Term of Award

Fall 2016

Degree Name

Master of Arts in History (M.A.)

Document Type and Release Option

Thesis (open access)

Copyright Statement / License for Reuse

Creative Commons License
This work is licensed under a Creative Commons Attribution 4.0 License.


Department of History

Committee Chair

Brian Feltman

Committee Member 1

William Allison

Committee Member 2

Robert Batchelor


The historiography of the First World War in Great Britain has focused mainly on military matters, leaving home front experiences temporarily unexplored. While the soldier’s experience remains invaluable to historians, studies of women and the home front are significant. The White Feather Campaign, which called for women to give white feathers denoting cowardice to men in civilian dress, who allegedly had not enlisted, remains vivid in British historical memory, but few scholarly works have examined it thoroughly. Historians such as Nicoletta F. Gullace and Susan R. Grayzel have shed light on British women in the war, but there remains further room for study. Because of the shared war effort and the urgent need to recruit volunteers, white feather giving spread from the mother country to its territories. As no major works have studied the connections between white feather practices in Britain and in its Dominions, specifically Canada, Australia, and New Zealand, this thesis examines this transnational aspect of the evolving relationship between war and gender.

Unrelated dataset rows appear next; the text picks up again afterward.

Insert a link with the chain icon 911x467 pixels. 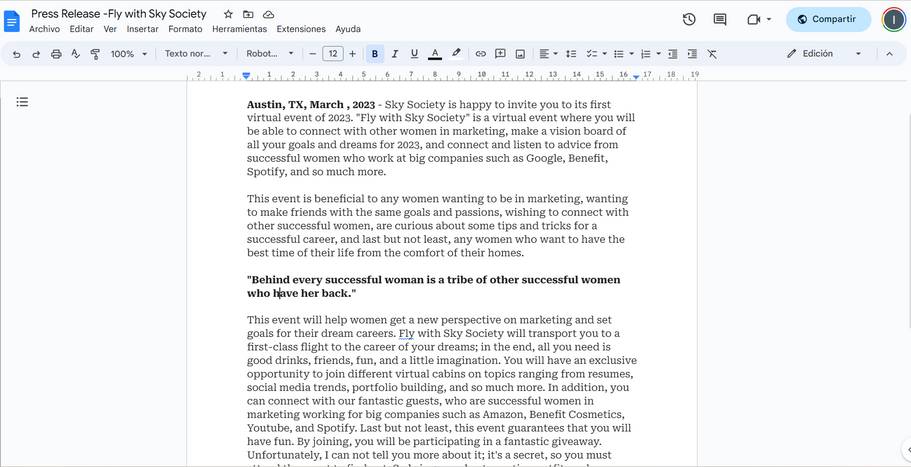pyautogui.click(x=480, y=54)
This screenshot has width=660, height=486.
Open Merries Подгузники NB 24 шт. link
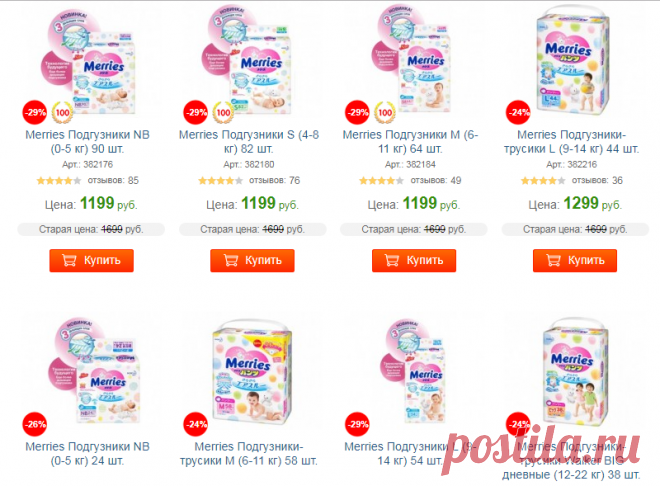coord(88,454)
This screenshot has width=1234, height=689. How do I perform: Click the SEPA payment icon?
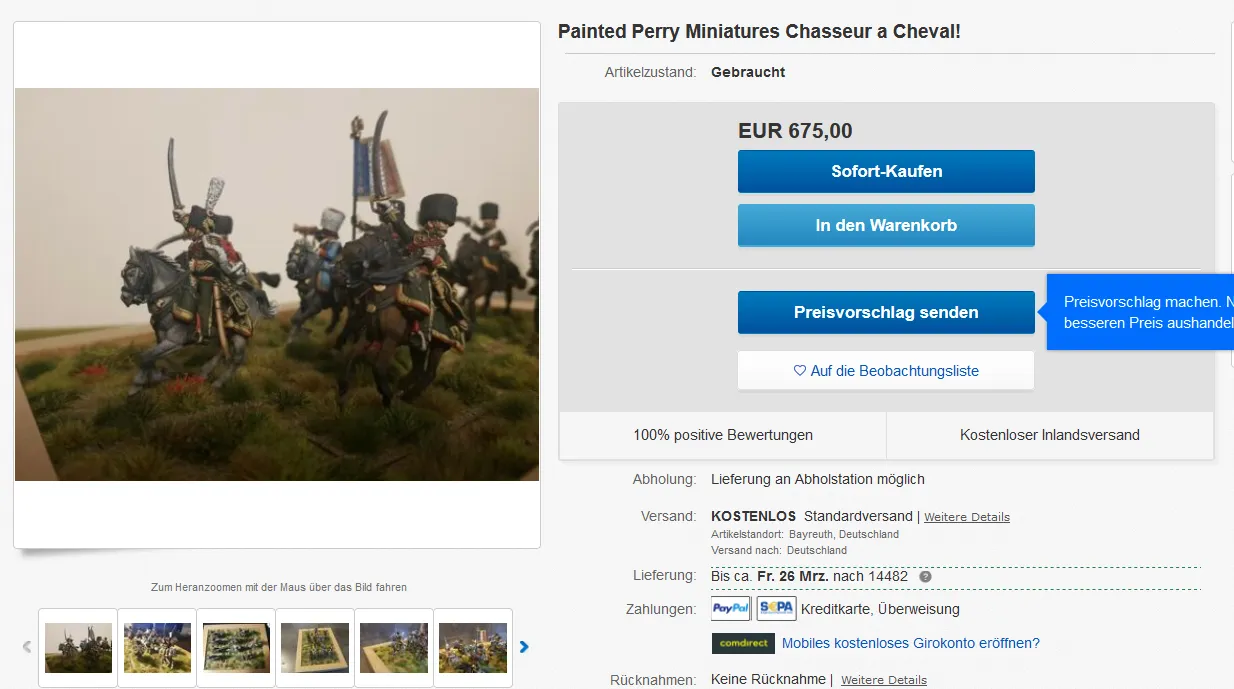776,608
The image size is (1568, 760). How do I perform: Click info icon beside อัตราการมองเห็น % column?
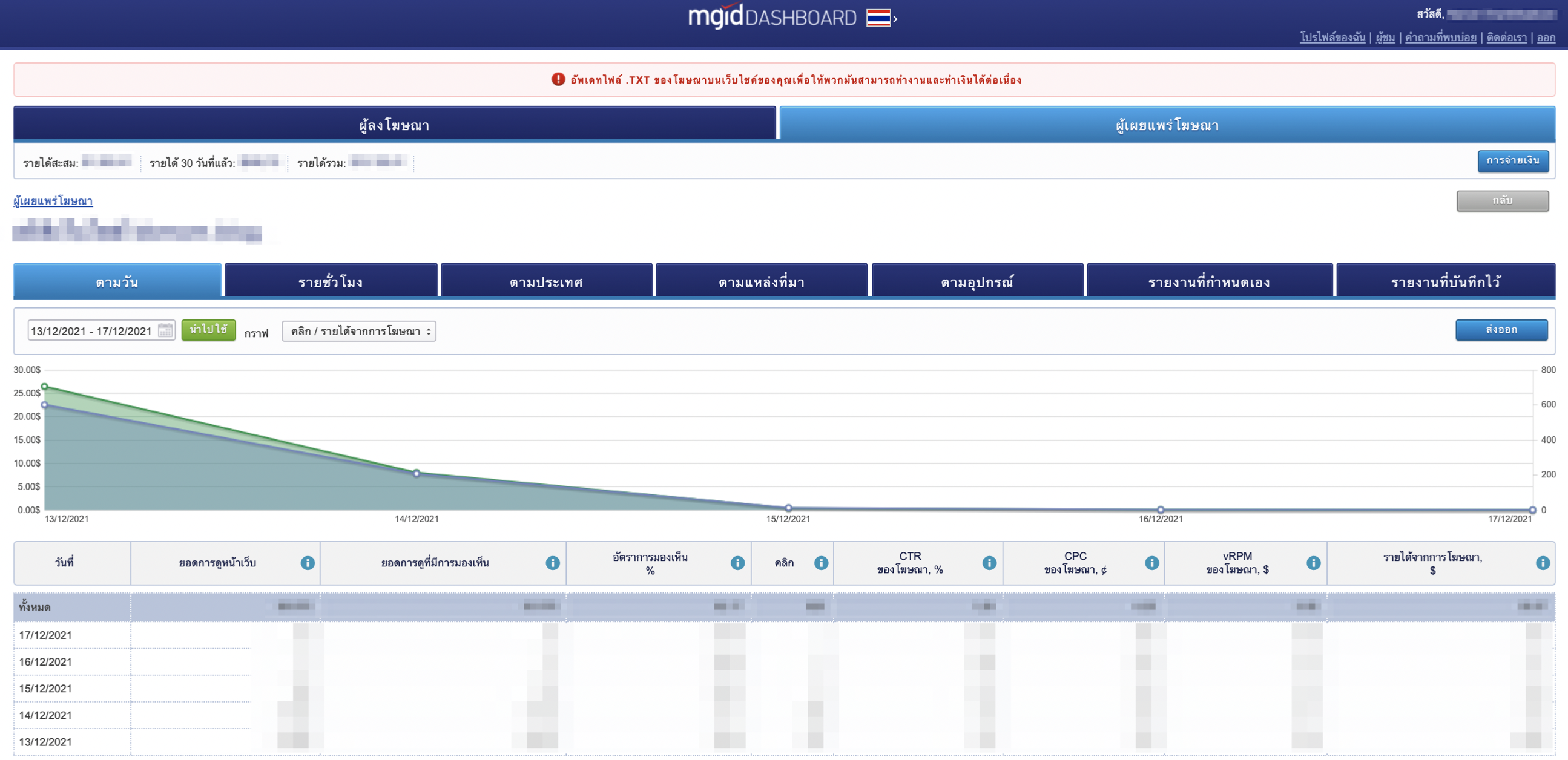click(x=737, y=563)
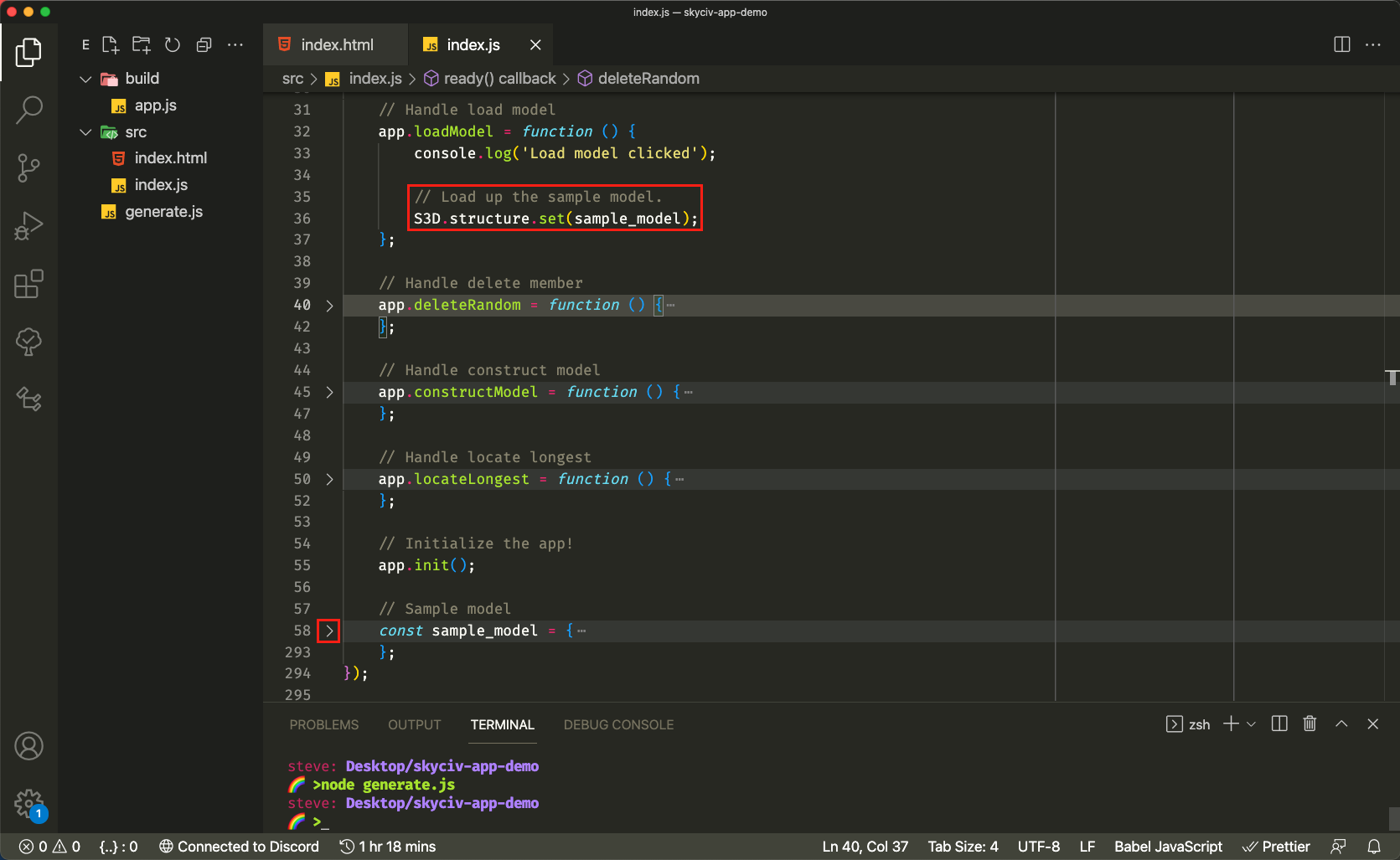Click the New File icon in explorer

click(111, 45)
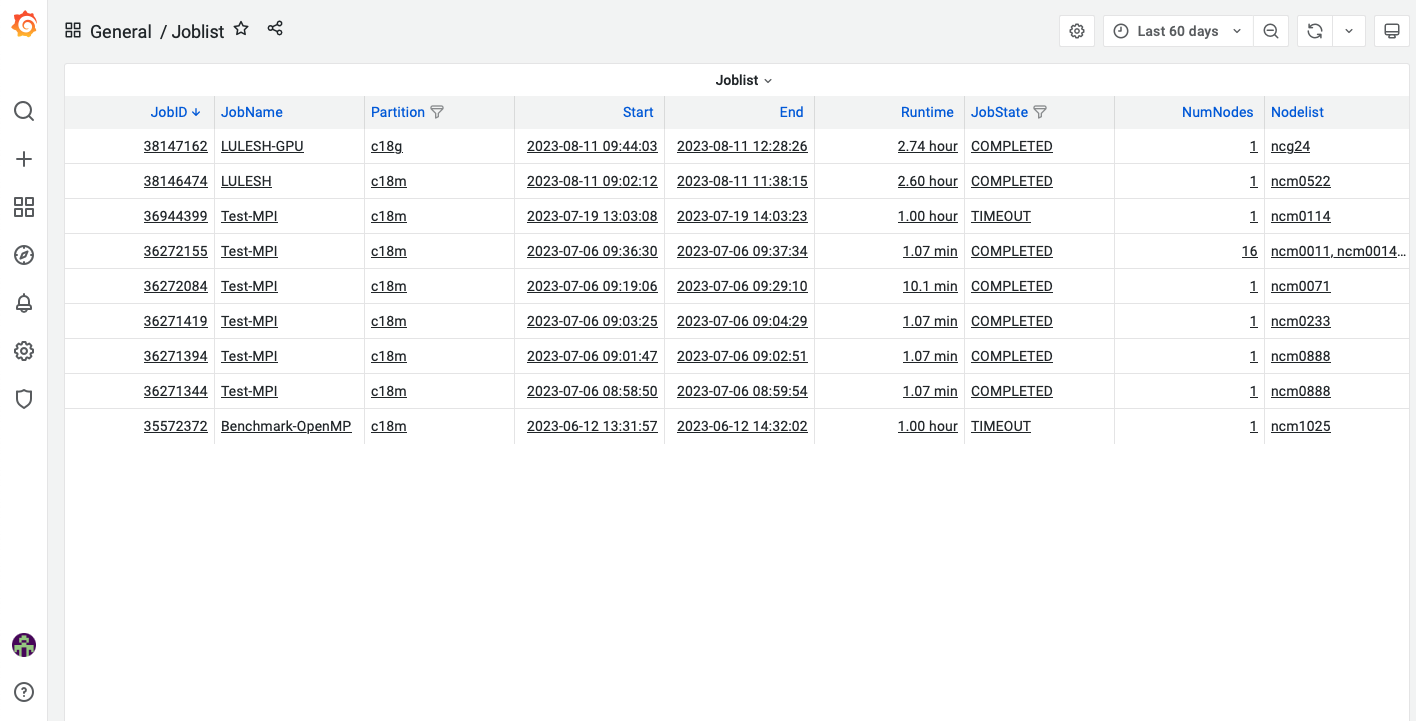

As British and Commonwealth women distributed white feathers to accused “cowards” and “shirkers” in civilian dress, they attempted to influence political opinion. By shaming men, they aimed to convince them to be real men by enlisting to protect their homeland from the enemy. Through sending letters containing white feathers, they confronted men privately with an implied threat to do so publicly. In a national political setting which did not allow women to vote, giving white feathers was a radical way in which women could make their voices heard.